--- Extracted data Enclosed Below ---

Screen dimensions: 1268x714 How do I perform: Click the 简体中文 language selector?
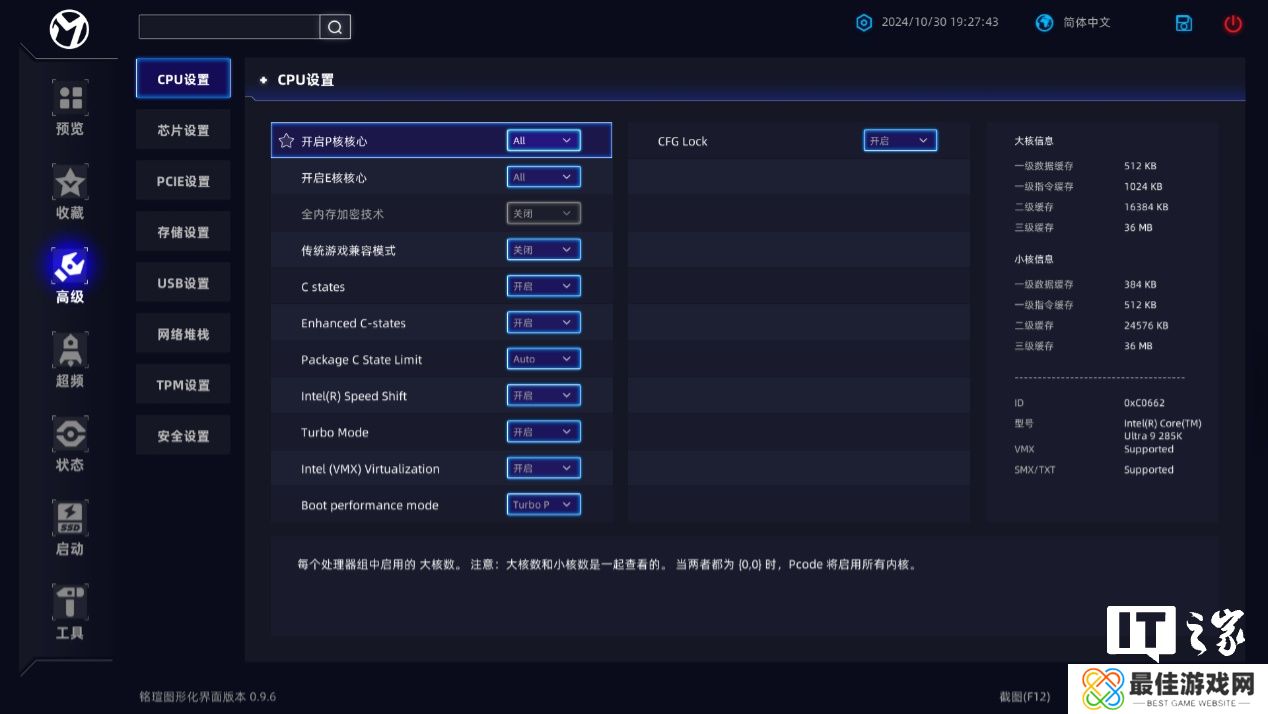tap(1074, 23)
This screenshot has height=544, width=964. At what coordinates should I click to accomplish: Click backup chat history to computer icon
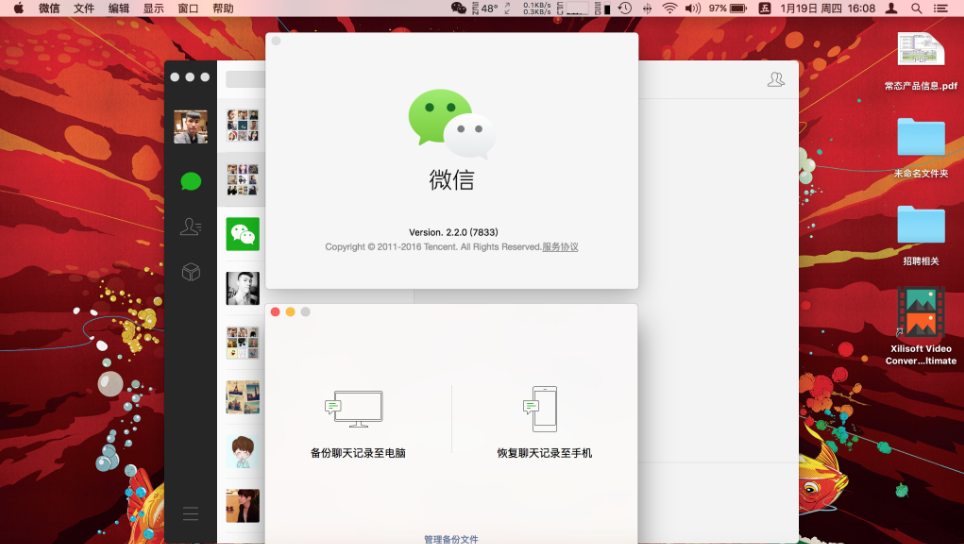357,409
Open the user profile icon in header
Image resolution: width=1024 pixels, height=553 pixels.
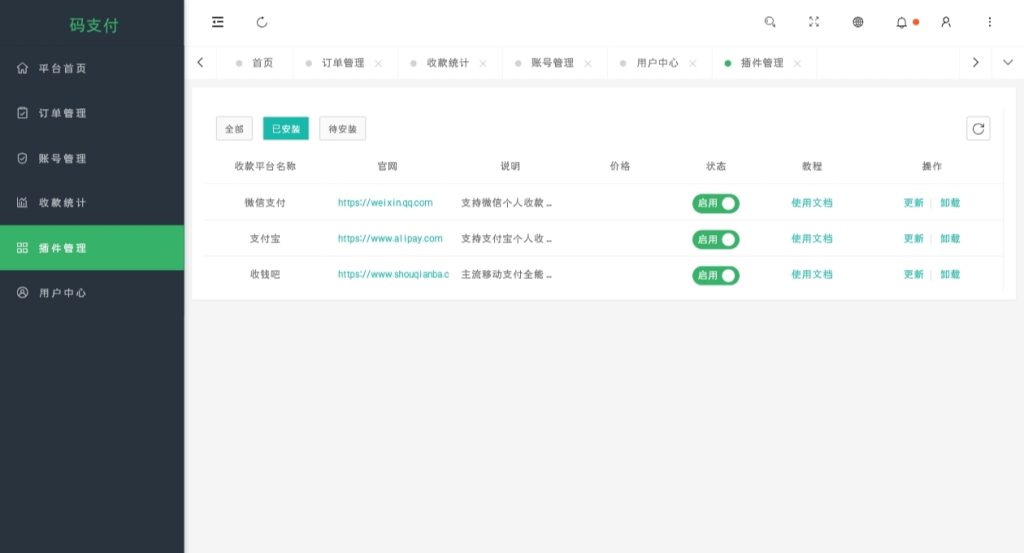pos(946,22)
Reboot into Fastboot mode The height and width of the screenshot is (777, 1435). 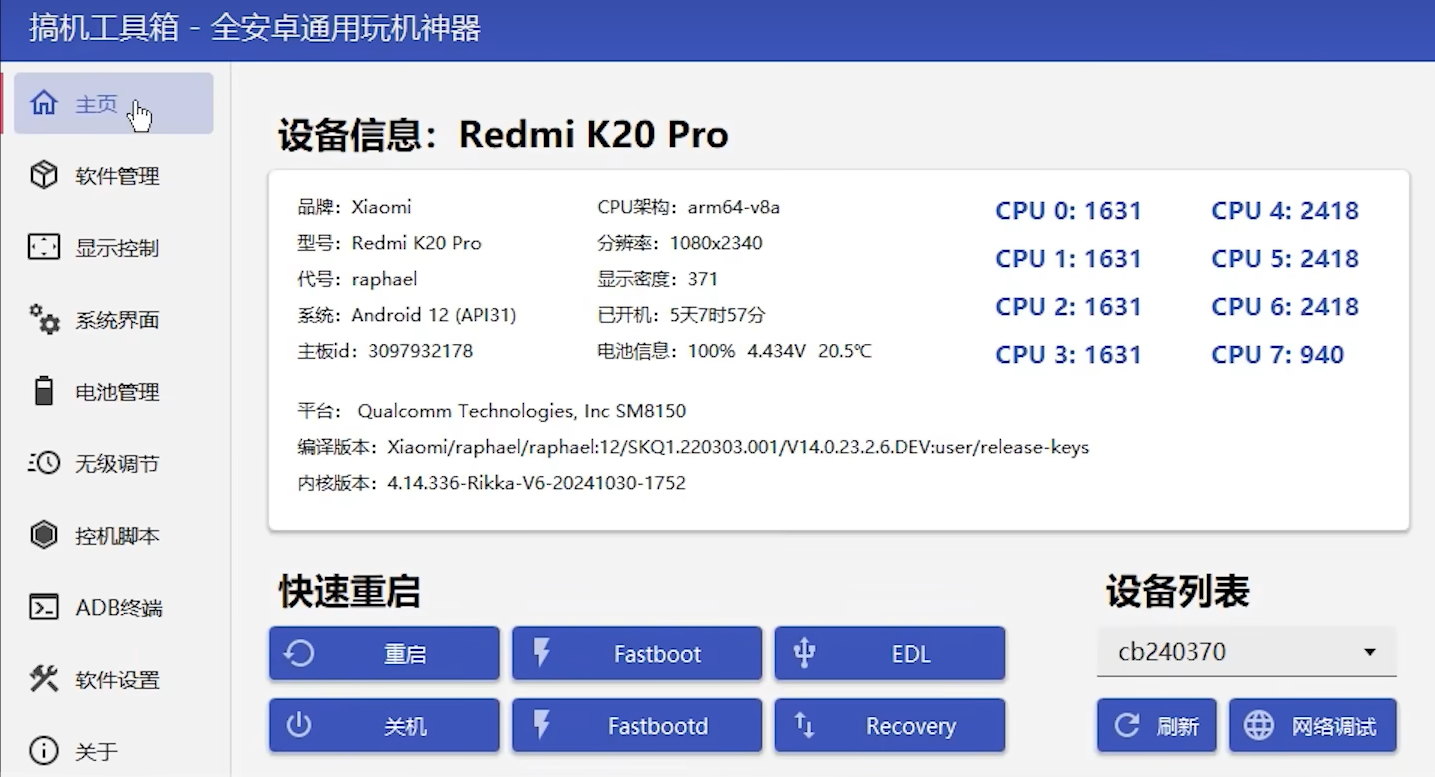click(x=636, y=654)
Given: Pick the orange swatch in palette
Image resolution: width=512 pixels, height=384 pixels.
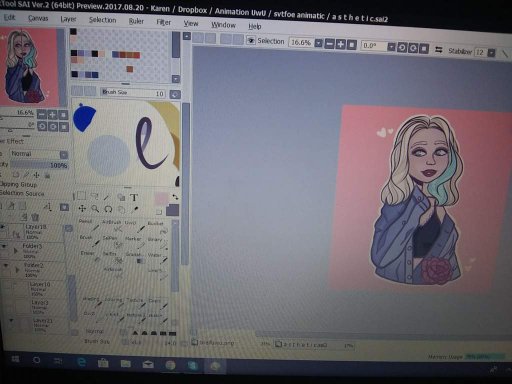Looking at the screenshot, I should (x=130, y=69).
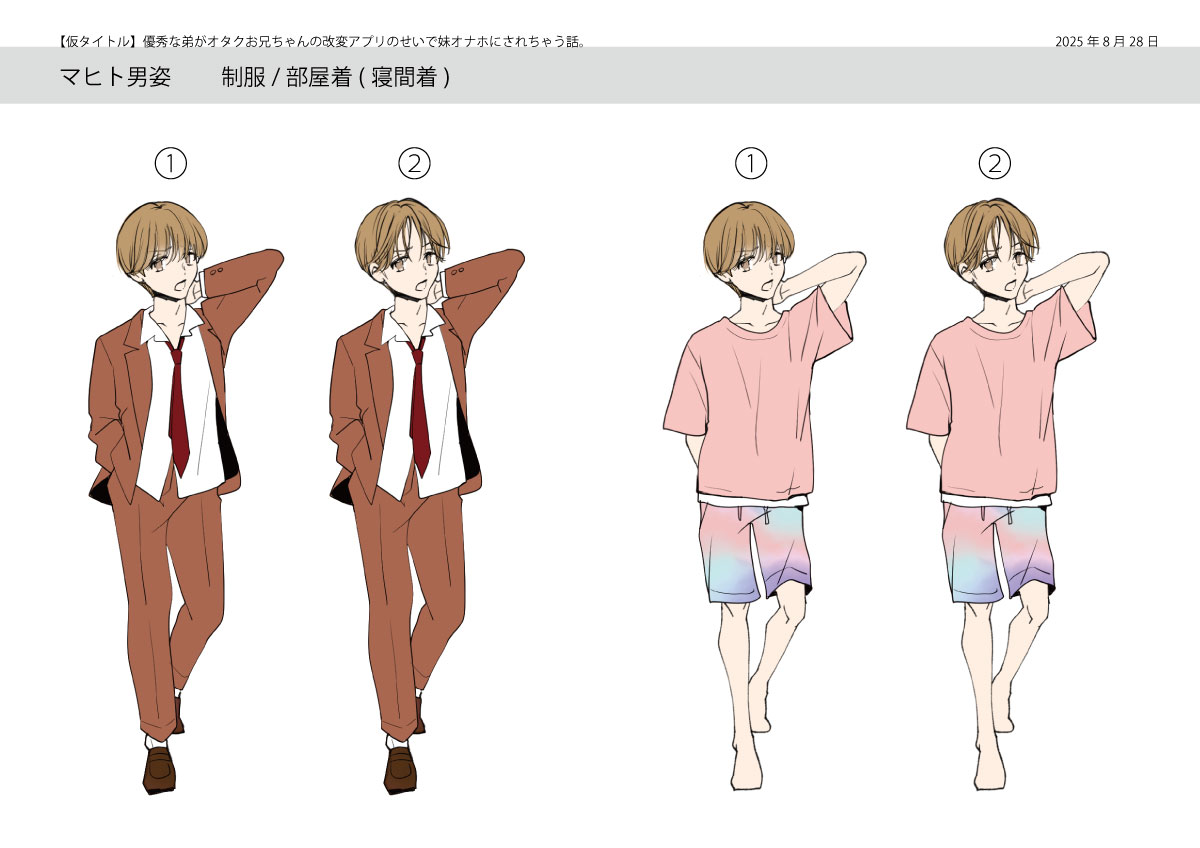Click circled number 1 above the uniform figure
The width and height of the screenshot is (1200, 848).
[171, 164]
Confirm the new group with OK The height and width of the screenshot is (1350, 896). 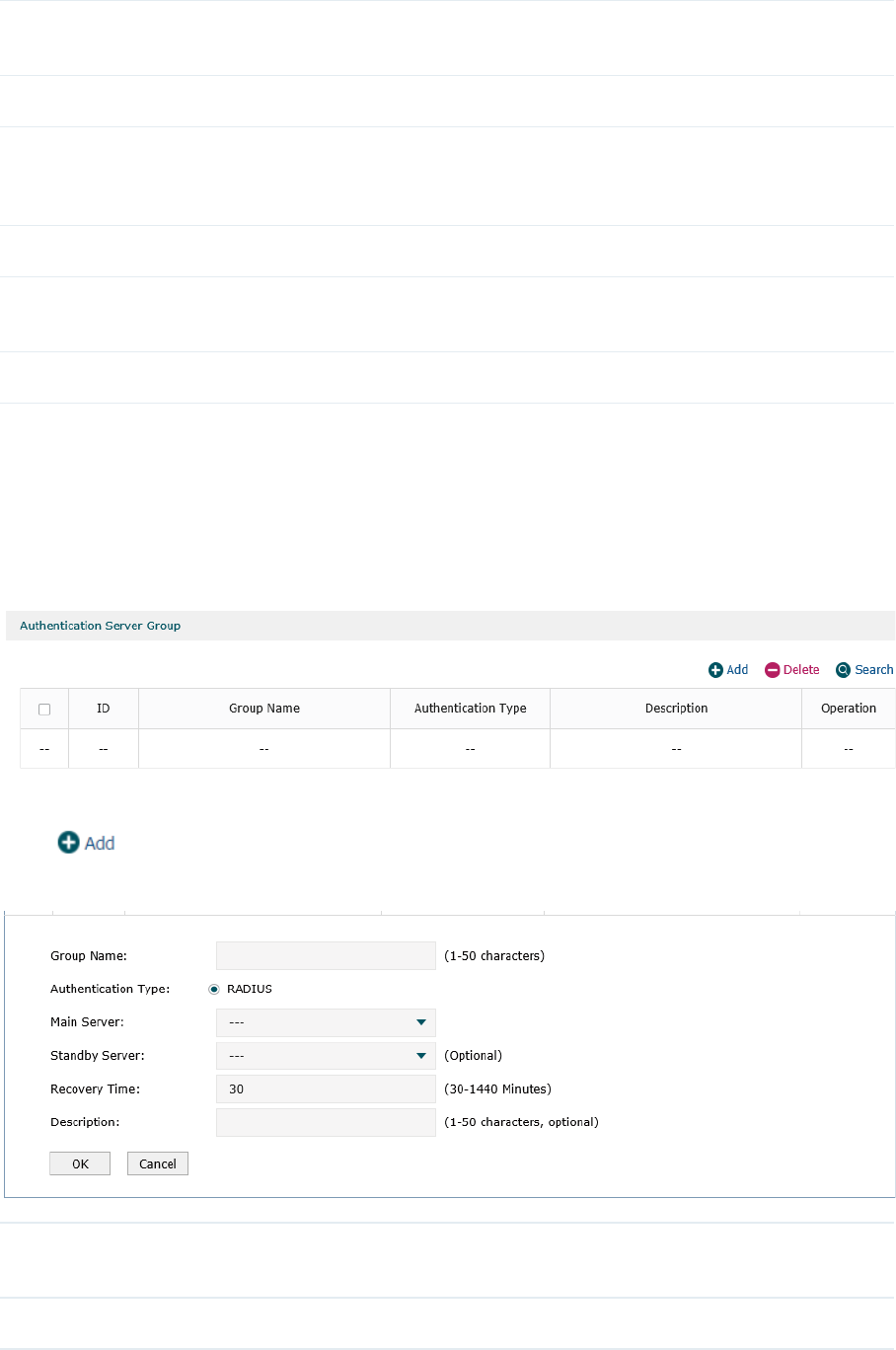(x=80, y=1163)
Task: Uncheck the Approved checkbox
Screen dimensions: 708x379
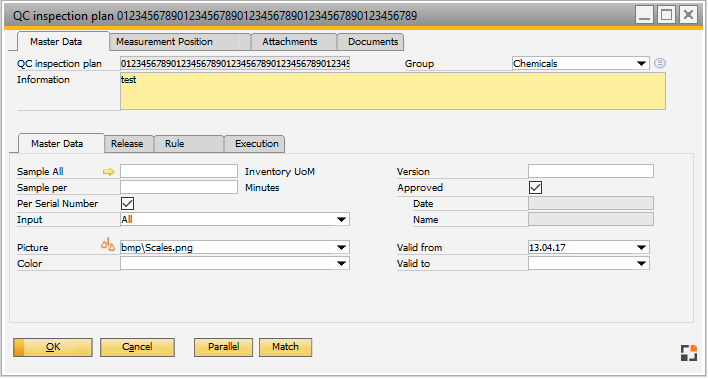Action: click(x=536, y=187)
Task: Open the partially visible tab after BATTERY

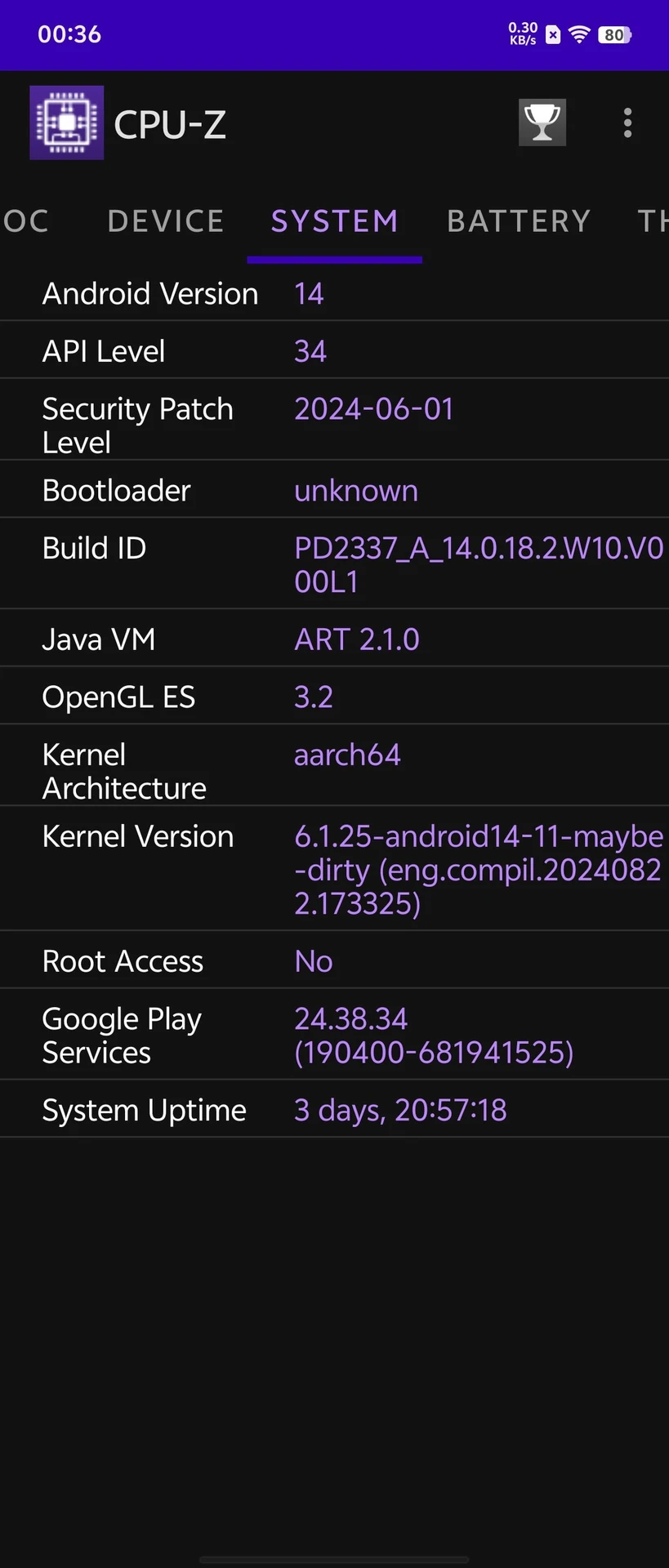Action: point(653,221)
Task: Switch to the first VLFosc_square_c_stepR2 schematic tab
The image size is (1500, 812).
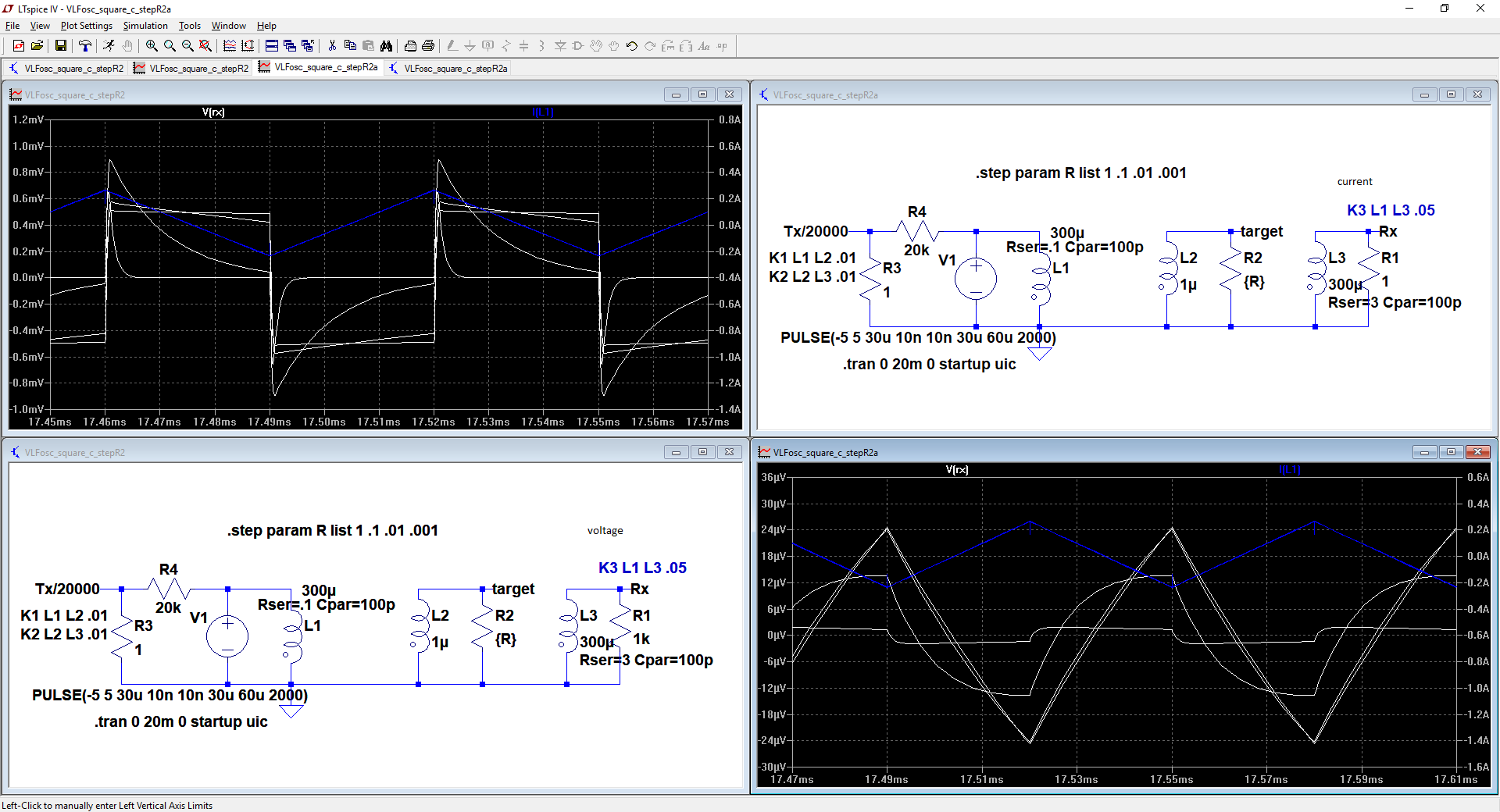Action: [x=66, y=69]
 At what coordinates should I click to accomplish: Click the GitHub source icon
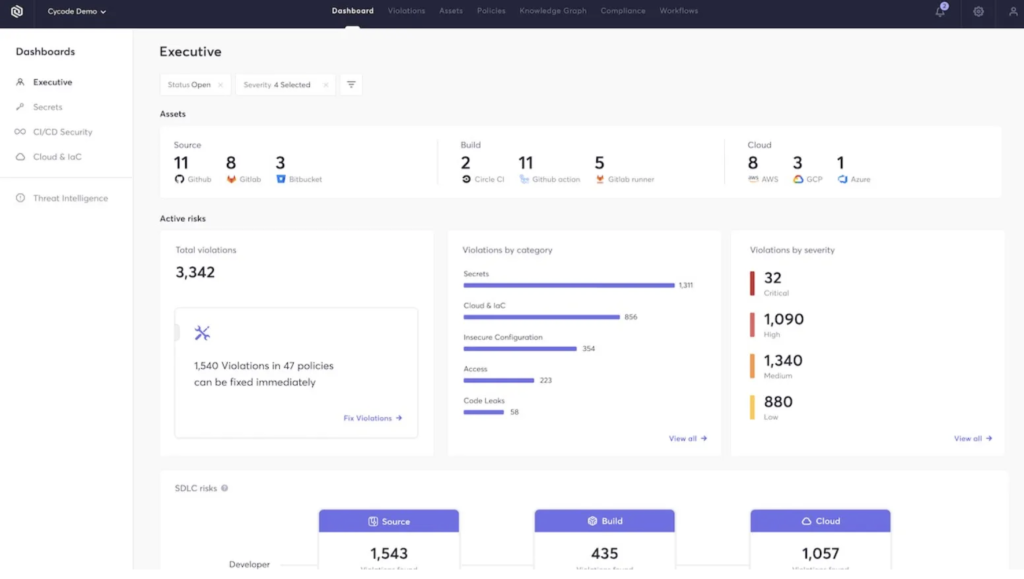[180, 179]
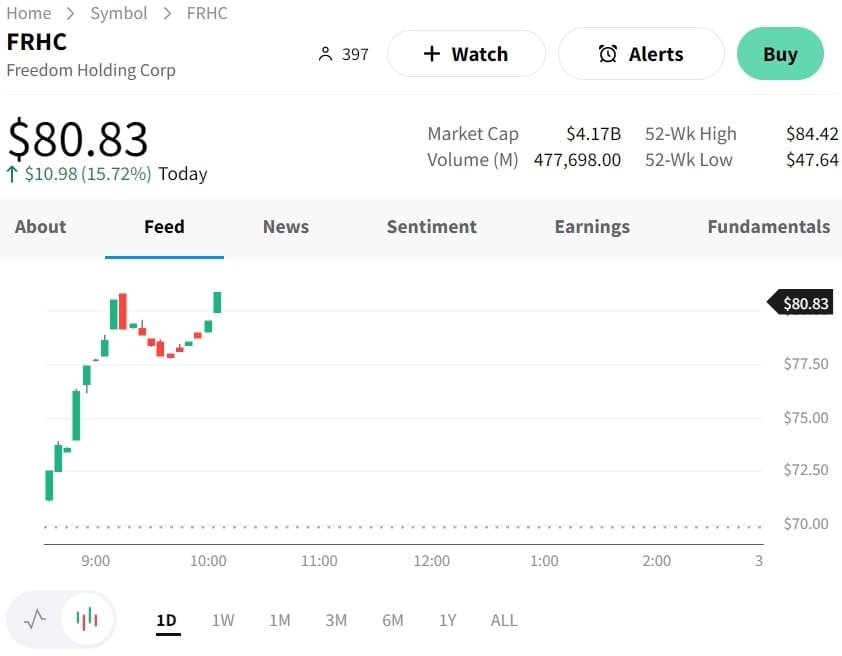
Task: Open the Symbol breadcrumb link
Action: [118, 13]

--- End of Enclosed Extracted data ---

Task: Each line from the line containing "Task: Uncheck the Approved checkbox" through the last line above must be written out exactly, and every picture must be omitted.

Task output:
Task: Uncheck the Approved checkbox
Screen dimensions: 708x379
Action: click(x=536, y=187)
Task: Open the partially visible tab after BATTERY

Action: point(653,221)
Task: Switch to the first VLFosc_square_c_stepR2 schematic tab
The image size is (1500, 812).
Action: [x=66, y=69]
 At what coordinates should I click to accomplish: Click the GitHub source icon
[180, 179]
Task: Open the Symbol breadcrumb link
Action: [118, 13]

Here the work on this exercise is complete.